Former Governor of Ondo State

He stated that he was a firm believer in universal health coverage, which implies that every Nigerian should have access to the healthcare that they need, not the one they can afford, and without engaging in catastrophic spending.

Delivering his Keynote Address entitled “Gains and challenges of free maternal healthcare,” Mimiko deplored what he called the Breton Woods catechism that public health services cannot be free, which he said was already having adverse effects on developed countries like the United States.

He said: “Evidence abounds today that the issue of maternal health is regarded as a human right. In the USA, between 1990 and 2015, maternal mortality increased by 26 per cent, the only advanced country with such a problem problem.

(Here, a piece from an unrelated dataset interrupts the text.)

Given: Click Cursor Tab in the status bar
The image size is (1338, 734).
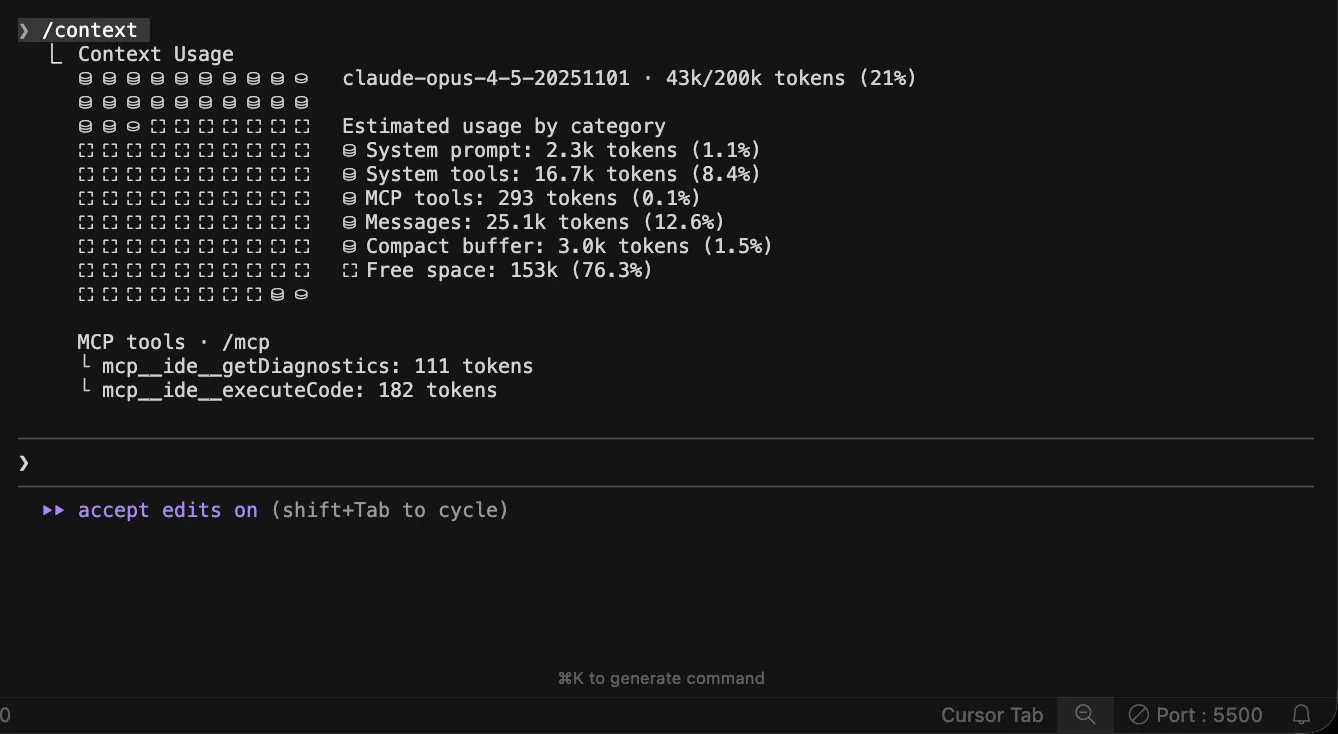Looking at the screenshot, I should 991,714.
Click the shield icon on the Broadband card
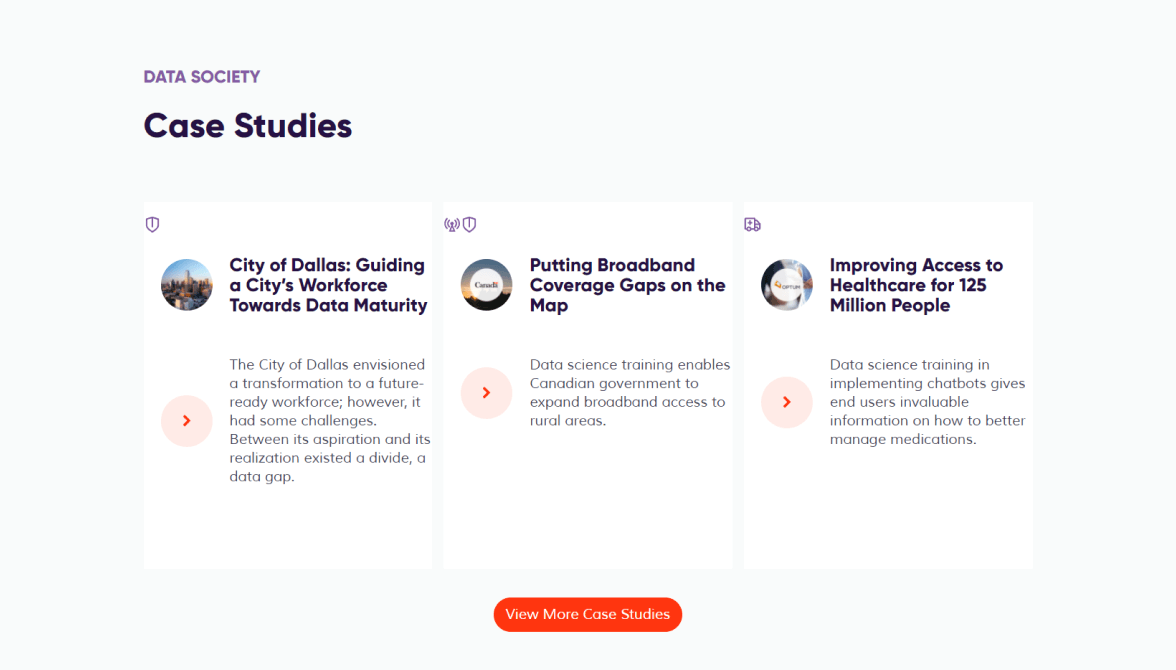1176x670 pixels. pyautogui.click(x=469, y=225)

“Recently, the abandonment of Barrack Obama’s Affordable Healthcare Act has been causing a lot of crisis. In Nigeria, If you add the unpaid work of women to our GDP, you will realise that women rule our society.

“We must accept the morality that government has a responsibility to finance universal health coverage, beginning with maternal and child healthcare. Our shared humanity places the burden on us to have shared responsibilities for safe motherhood.”

Citing the example of the Abiye programme of his administration where healthcare from pregnancy to delivery cost just N5,000 and where pregnant women were given free phones through which they accessed the health rangers who treated them for free at home, Mimiko said giving birth is a divine injunction that must be obeyed through increased public health expenditure.

Under Abiye, he said, maternal mortality was reduced by 70 per cent.

Noting that the most important variable in reducing maternal mortality is political will, he charged medical practitioners to develop a set of health indices through which politicians can be assessed for re- election purposes, adding that this was the only way to get the political will.

He added that practioners in the health sector must find creative ways of resolving crisis rather than resorting to strikes.